## TRECHO DO DOCUMENTO

Entre as mulheres, porém, a cautela parece prevalecer: mesmo ao aportar em ativos de maior risco, os investimentos femininos parecem se concentrar em “apostas certas”. Nos meses de abril a julho, as ações preferidas das mulheres foram blue chips do varejo e do setor financeiro: Magalu, Via Varejo, Petrobras, Banco do Brasil e Itaú, nesta ordem, de acordo com um levantamento da iHub, escritório filiado à XP Investimentos.
Conservadoras, mas nem tanto
No recorte da iHub, prevalece um perfil concentrado em torno de executivas e profissionais autônomas, com renda em torno de R$ 15 mil mensais e patrimônio investido de R$ 200 mil a R$ 500 mil. Com forte presença no sudeste, com 77% das investidoras, a pesquisa conversou com mais de 1,5 mil pessoas para entender a mudança de comportamento entre as mulheres.

## TAREFAS DO EXERCÍCIO
1. Quais ações o trecho sobre investimentos femininos aponta como as preferidas das mulheres entre abril e julho? Liste todas na ordem dada.
2. Continue o trecho sobre investimentos femininos a partir da última frase apresentada.
As linhas são um material independente do trecho.

## EXTRATO DE DADOS
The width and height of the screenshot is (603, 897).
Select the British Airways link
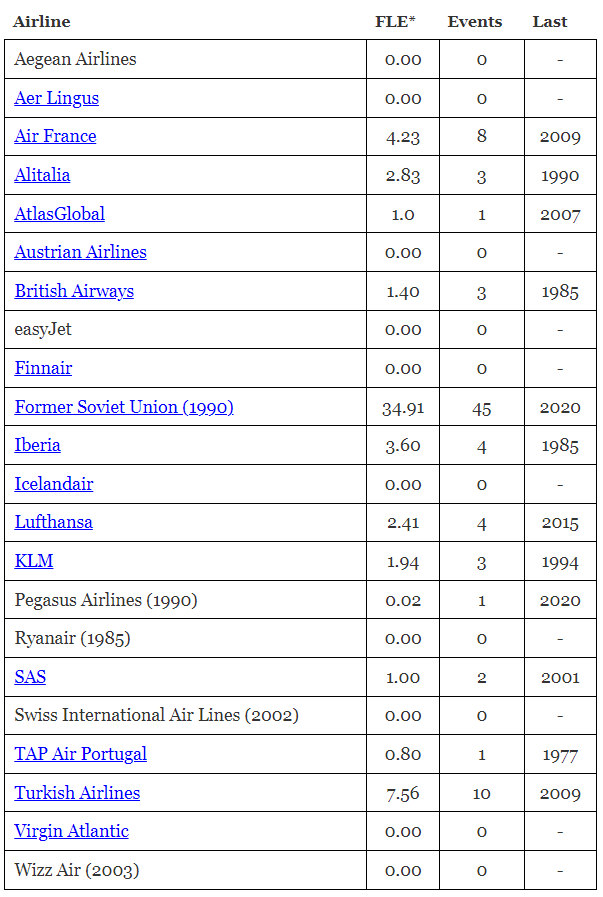(x=74, y=291)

## RESPOSTAS DAS TAREFAS
1. Magalu, Via Varejo, Petrobras, Banco do Brasil e Itaú.

2.
Além das blue chips – e queridinhas do mercado, como Via Varejo, Magalu e Petrobras – o escritório filiado à XP observa uma mudança no comportamento das mulheres investidoras. Agora, diante de uma Selic baixa e renda fixa menos atrativa, a tendência é que a procura por ações (mesmo as mais ‘conservadoras’), seja mais recorrente.
“Existe uma mudança cultural importante em relação a liberdade financeira das mulheres hoje. Muito diferente de anos atrás, são mulheres que podem ter voz, que brigam por mais renda, por salários iguais”, diz Tatiana Tribioli, trader da iHub.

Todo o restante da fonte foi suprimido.